Pomyślny zwrot na rynku
Taki scenariusz najwyraźniej jednak bardzo szybko przestał być aktualny. O ile indeks WIG przed tygodniem runął poniżej poziomu 41 tys. pkt i znalazł się najniżej od pięciu tygodni, o tyle ostatnich kilka dni radykalnie zmieniło ten pesymistyczny obraz rynku. Wczoraj WIG przekroczył pułap 42 tys. pkt, a stąd niewiele już brakuje do szczytu z 17 lutego (42 161 pkt). Gdyby udało się sforsować ten poziom oporu, byłoby to ostateczne potwierdzenie, że korekta spadkowa odeszła do przeszłości i w konsekwencji należy się spodziewać kolejnej fali wzrostowej. Być może nawet w skali takiej jak w styczniu i lutym (wówczas WIG urósł o prawie 15 proc.).

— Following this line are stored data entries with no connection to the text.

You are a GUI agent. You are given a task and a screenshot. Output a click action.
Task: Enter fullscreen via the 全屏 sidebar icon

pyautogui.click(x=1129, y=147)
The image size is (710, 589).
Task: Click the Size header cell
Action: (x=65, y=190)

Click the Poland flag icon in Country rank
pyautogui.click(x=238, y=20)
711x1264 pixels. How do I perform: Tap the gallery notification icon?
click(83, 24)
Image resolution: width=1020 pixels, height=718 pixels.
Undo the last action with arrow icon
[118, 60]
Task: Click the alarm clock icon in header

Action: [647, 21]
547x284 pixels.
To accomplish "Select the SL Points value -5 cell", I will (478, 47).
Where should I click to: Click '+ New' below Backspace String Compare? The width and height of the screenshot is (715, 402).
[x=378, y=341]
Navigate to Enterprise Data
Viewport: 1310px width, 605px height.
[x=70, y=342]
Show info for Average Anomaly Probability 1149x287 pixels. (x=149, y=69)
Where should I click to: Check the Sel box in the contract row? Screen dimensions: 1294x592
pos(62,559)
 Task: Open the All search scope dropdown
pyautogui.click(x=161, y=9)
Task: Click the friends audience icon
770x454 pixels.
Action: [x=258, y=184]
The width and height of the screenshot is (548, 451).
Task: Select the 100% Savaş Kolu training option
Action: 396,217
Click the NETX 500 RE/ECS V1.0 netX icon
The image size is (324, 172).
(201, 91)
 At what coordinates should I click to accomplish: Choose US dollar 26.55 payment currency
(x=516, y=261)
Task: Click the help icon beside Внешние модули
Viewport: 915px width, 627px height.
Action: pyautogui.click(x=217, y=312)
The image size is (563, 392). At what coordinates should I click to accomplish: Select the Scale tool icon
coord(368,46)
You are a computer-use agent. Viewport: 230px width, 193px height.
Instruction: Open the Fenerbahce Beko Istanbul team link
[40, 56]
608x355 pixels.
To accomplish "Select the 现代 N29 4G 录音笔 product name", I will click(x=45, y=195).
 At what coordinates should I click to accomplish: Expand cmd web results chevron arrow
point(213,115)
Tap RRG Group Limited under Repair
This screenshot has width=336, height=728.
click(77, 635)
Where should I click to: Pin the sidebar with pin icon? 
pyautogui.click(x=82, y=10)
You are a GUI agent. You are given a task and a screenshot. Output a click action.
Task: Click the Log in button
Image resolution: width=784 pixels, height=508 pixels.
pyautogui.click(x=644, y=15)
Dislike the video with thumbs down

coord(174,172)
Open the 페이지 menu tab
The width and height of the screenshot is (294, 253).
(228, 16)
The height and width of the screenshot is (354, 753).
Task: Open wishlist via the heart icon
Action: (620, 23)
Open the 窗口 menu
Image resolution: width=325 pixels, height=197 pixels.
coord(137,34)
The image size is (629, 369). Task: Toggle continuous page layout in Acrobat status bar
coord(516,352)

Lutowy szczyt jest też o tyle ważny, że tuż powyżej niego, na wysokości 42 222 pkt, jest kolejny opór. Właśnie tam zatrzymała się pierwsza próba odreagowania pamiętnej paniki z pierwszej połowy sierpnia ub.r. Gdyby i ta bariera pękła, byłby to dowód na to, że rynek akcji nie zamierza dłużej tkwić w ponadpółrocznej stagnacji.
Jeśli iść tropem hossy z 2009 roku, która jest często przywoływana jako punkt odniesienia dla obecnej sytuacji, to moment zakończenia korekty spadkowej (czyli ustanowienie nowego szczytu) można by traktować jako dogodną okazję do kupowania akcji w oczekiwaniu na kolejne zwyżki.
Pokaz siły dały w ostatnich dniach także inne główne indeksy GPW. Grupujący głównie małe spółki sWIG80 przed tygodniem z impetem odbił się w górę od pułapu 10 tys. pkt i w ciągu paru dni przebył drogę powyżej 10,5 tys. pkt. Wczoraj zabrakło mu zaledwie 0,2 proc. do pokonania szczytu z 20 lutego. Korekta spadkowa już we wtorek odeszła do przeszłości w przypadku indeksu mWIG40. Wczoraj poszedł on za ciosem, kontynuując trend zwyżkowy. W górę indeks ciągnęły m.in. akcje Synthosu (mają prawie 7?proc. udziału w koszyku), które są o krok od ataku na historyczne maksimum. Ożywił się nawet WIG20, choć akurat ten indeks w korekcie spadkowej był już od początku lutego i tym samym najtrudniej mu powrócić do szczytów sprzed korekty.